Text →
Mar 11, 2016 9:24am Kuemmel (439) 384 posts	I think you were looking at a different thing may be. The RPI 1 has no NEON and also the VFP unit has only half the Dx registers available (16 instead of 32). I took care about that in my code and request only 16 for the VFP versions and of course use not more than 16. I checked some old posts from Jeffrey, the runfast mode roughly made the Beagle about 40% faster for single precision…but still very slow…kind of outdated hardware to me anyway…even the xm is now more than 6 years old… Regarding that memory issue of the RPI3 I’m still puzzled, if anybody can code some inline assembler on linux I would provide some input what and how to test so we can see if those problems appear in the linux world also. The memory test Chris was running didn’t show any slowdown on linux compared to RPI2.

Mar 11, 2016 2:21pm Jeffrey Lee (213) 6048 posts	I wonder – does the ARM now contain two entirely different execution units inside it, or is it primarily a 64 bit processor with some additional logic to operate in 32 bit mode? I believe it’s a 64bit processor with logic to allow it to decode the AArch32 instructions. So there are probably three instruction decode units (AArch64, ARM, Thumb) which feed into a generic execution pipeline. This probably isn’t that tricky to implement, when you consider that most AArch32 instructions have a direct equivalent AArch64 instruction, and most (all?) AArch64 instructions have the ability to use just the lower 32 bits of the registers, and when an exception is taken from AArch32 to AArch64 it’s a fairly striaghtforward mapping of registers between the two (i.e. the registers are always stored in the AArch64 register file, and the AArch32 instruction decode logic handles the mapping as appropriate) Regarding that memory issue of the RPI3 I’m still puzzled, if anybody can code some inline assembler on linux I would provide some input what and how to test so we can see if those problems appear in the linux world also. The memory test Chris was running didn’t show any slowdown on linux compared to RPI2. I haven’t really had any time to look at this yet, apart from a brief look at the docs to see if there are any clues. Like the Cortex-A7 the L2 cache enable is tied to the same L1 D cache enable bit in the system control register, so if the L1 cache is enabled (which it should be!) then L2 should be enabled as well. The other thing I can think of that might be causing an issue is if the stage 2 MMU (for virtualisation) is enabled, as that might be forcing all our memory accesses to be treated as non-cacheable. The stage 2 MMU should be disabled on startup, but it’s possible the bootloader is enabling it for some reason. Checking the hypervisor CP15 registers and checking raw memory performance in Linux is probably the way to go.

Data excerpt →
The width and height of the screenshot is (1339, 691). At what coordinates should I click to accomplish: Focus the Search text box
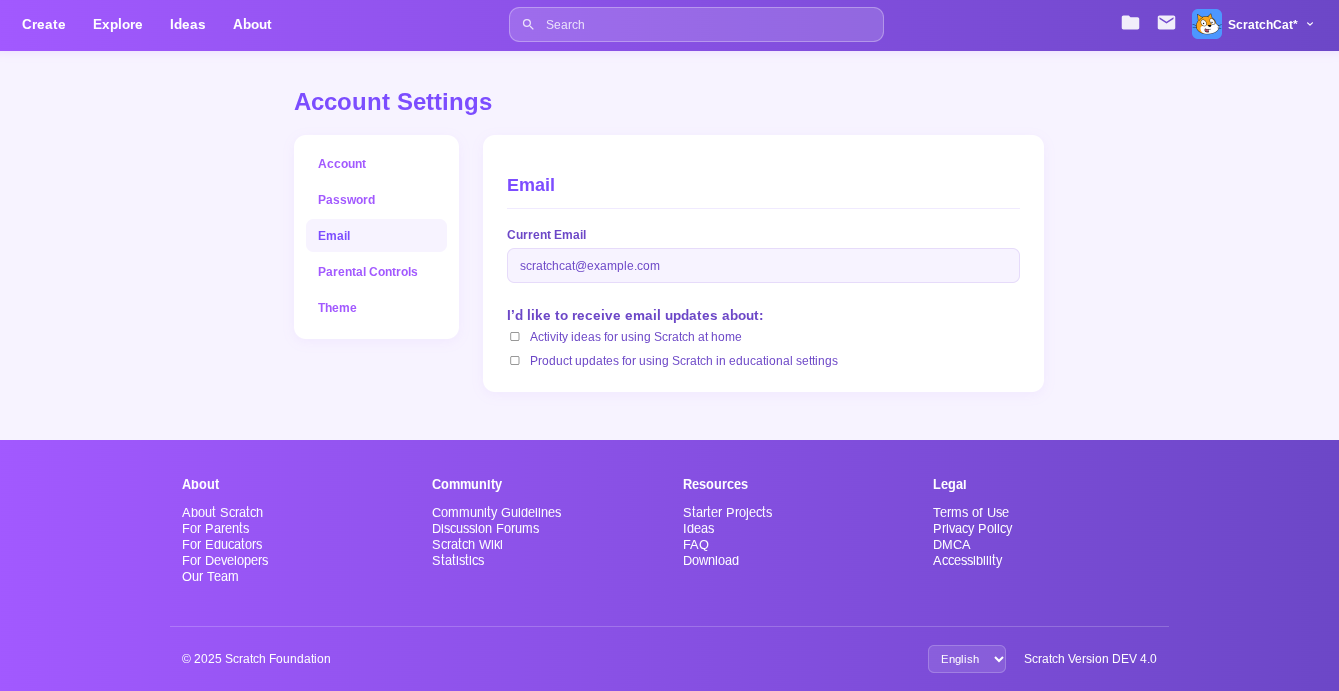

What is needed → Copy out the entire forum thread about ARM processors and the Raspberry Pi 3 memory issue, without changing anything. The lines come from a separate source unrelated to the forum thread.

Answer to this exercise →
Mar 11, 2016 9:24am Kuemmel (439) 384 posts	I think you were looking at a different thing may be. The RPI 1 has no NEON and also the VFP unit has only half the Dx registers available (16 instead of 32). I took care about that in my code and request only 16 for the VFP versions and of course use not more than 16. I checked some old posts from Jeffrey, the runfast mode roughly made the Beagle about 40% faster for single precision…but still very slow…kind of outdated hardware to me anyway…even the xm is now more than 6 years old… Regarding that memory issue of the RPI3 I’m still puzzled, if anybody can code some inline assembler on linux I would provide some input what and how to test so we can see if those problems appear in the linux world also. The memory test Chris was running didn’t show any slowdown on linux compared to RPI2.

Mar 11, 2016 2:21pm Jeffrey Lee (213) 6048 posts	I wonder – does the ARM now contain two entirely different execution units inside it, or is it primarily a 64 bit processor with some additional logic to operate in 32 bit mode? I believe it’s a 64bit processor with logic to allow it to decode the AArch32 instructions. So there are probably three instruction decode units (AArch64, ARM, Thumb) which feed into a generic execution pipeline. This probably isn’t that tricky to implement, when you consider that most AArch32 instructions have a direct equivalent AArch64 instruction, and most (all?) AArch64 instructions have the ability to use just the lower 32 bits of the registers, and when an exception is taken from AArch32 to AArch64 it’s a fairly striaghtforward mapping of registers between the two (i.e. the registers are always stored in the AArch64 register file, and the AArch32 instruction decode logic handles the mapping as appropriate) Regarding that memory issue of the RPI3 I’m still puzzled, if anybody can code some inline assembler on linux I would provide some input what and how to test so we can see if those problems appear in the linux world also. The memory test Chris was running didn’t show any slowdown on linux compared to RPI2. I haven’t really had any time to look at this yet, apart from a brief look at the docs to see if there are any clues. Like the Cortex-A7 the L2 cache enable is tied to the same L1 D cache enable bit in the system control register, so if the L1 cache is enabled (which it should be!) then L2 should be enabled as well. The other thing I can think of that might be causing an issue is if the stage 2 MMU (for virtualisation) is enabled, as that might be forcing all our memory accesses to be treated as non-cacheable. The stage 2 MMU should be disabled on startup, but it’s possible the bootloader is enabling it for some reason. Checking the hypervisor CP15 registers and checking raw memory performance in Linux is probably the way to go.